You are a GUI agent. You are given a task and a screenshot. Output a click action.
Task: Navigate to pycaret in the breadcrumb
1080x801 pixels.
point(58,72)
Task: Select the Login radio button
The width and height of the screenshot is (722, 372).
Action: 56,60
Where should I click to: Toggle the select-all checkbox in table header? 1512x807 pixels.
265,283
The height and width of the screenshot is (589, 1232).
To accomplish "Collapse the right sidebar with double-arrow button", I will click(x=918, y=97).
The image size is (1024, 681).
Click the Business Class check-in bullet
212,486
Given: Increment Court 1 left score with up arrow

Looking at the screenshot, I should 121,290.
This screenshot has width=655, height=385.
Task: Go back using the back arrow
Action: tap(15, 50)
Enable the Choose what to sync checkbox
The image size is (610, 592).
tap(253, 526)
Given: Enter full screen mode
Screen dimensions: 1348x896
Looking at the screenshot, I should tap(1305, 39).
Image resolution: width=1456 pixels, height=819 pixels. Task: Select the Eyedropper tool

§ **Instructions for the task**:
Please echo every one of the lines above verbatim, keeping their original order.

§ **Written solution**:
You are a GUI agent. You are given a task and a screenshot. Output a click action.
Task: Navigate to pycaret in the breadcrumb
1080x801 pixels.
point(58,72)
Task: Select the Login radio button
The width and height of the screenshot is (722, 372).
Action: 56,60
Where should I click to: Toggle the select-all checkbox in table header? 1512x807 pixels.
265,283
The height and width of the screenshot is (589, 1232).
To accomplish "Collapse the right sidebar with double-arrow button", I will click(x=918, y=97).
The image size is (1024, 681).
Click the Business Class check-in bullet
212,486
Given: Increment Court 1 left score with up arrow

Looking at the screenshot, I should 121,290.
This screenshot has width=655, height=385.
Task: Go back using the back arrow
Action: tap(15, 50)
Enable the Choose what to sync checkbox
The image size is (610, 592).
tap(253, 526)
Given: Enter full screen mode
Screen dimensions: 1348x896
Looking at the screenshot, I should tap(1305, 39).
Image resolution: width=1456 pixels, height=819 pixels. Task: Select the Eyedropper tool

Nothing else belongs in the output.